Ke depan, dia berharap dapat mendirikan Program Studi S-3 Farmasi di UTA ’45 Jakarta. Saat ini, ia sedang mempersiapkan agar setiap fakultas memiliki guru besar.

Plt. Kepala Lembaga Layanan Pendidikan Tinggi (LLDikti) Wilayah III, Dr. Lukman, ST, M.Hum, mengatakan tak mudah meraih jabatan akademis sebagai guru besar.

Ada yang mencapai secara singkat, ada yang panjang sekali dan berdarah-darah. Ini terkait publikasi ilmiah, penelitian, dan lain-lainnya.

"Sehingga kami sangat berharap dengan panjangnya proses dan lain-lainnya, bisa menjadi kebanggaan penerima dan juga kebanggaan LLDikti Wilayah III," kata Lukman.

Saat ini di Tanah Air terdapat sebanyak 353.892 dosen, 6.793 di antaranya guru besar. Dari total tersebut, sebanyak 340 guru besar berasal dari LLDikti Wilayah III. Ada setidaknya 5 persen guru besar yang berasal dari LLDikti Wilayah III.

Salah satu kunci menjadi perguruan tinggi yang unggul adalah kualitas sumber daya manusianya. Semangat menjadi kampus unggul harus dibangun dengan adanya pemberian jenjang guru besar.

Guru besar merupakan pengakuan dan memang prosesnya tidak mudah yang mana harus menjalani Tridharma Perguruan Tinggi.

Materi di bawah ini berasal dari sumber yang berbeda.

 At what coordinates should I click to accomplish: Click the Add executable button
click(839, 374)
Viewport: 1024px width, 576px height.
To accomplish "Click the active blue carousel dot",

Ketua Dewan Pembina Yayasan UTA ’45, Rudyono Darsono mengatakan kelemahan farmasi di Indonesia itu adalah orang-orang yang mengaku ahli lebih cenderung mencari materi, bukan bagaimana melakukan penemuan pada bidang obat.

Selama itu masih seperti itu maka sebagai besar obat yang beredar merupakan impor, kecuali jamu-jamuan.

“Yang kita masih mampu mengadakan pembuatan-pembuatan obat-obat herbal, tapi itu pun sangat sedikit,” kata Rudyono.

Rudyono berharap Prof. Diana dapat membaktikan diri dan menggunakan ilmu yang dimilikinya untuk membantu masyarakat khususnya di bidang farmasi, dengan menghasilkan riset-riset yang mempunyai hasil bukan sekadar penelitian yang hanya menjadi publikasi.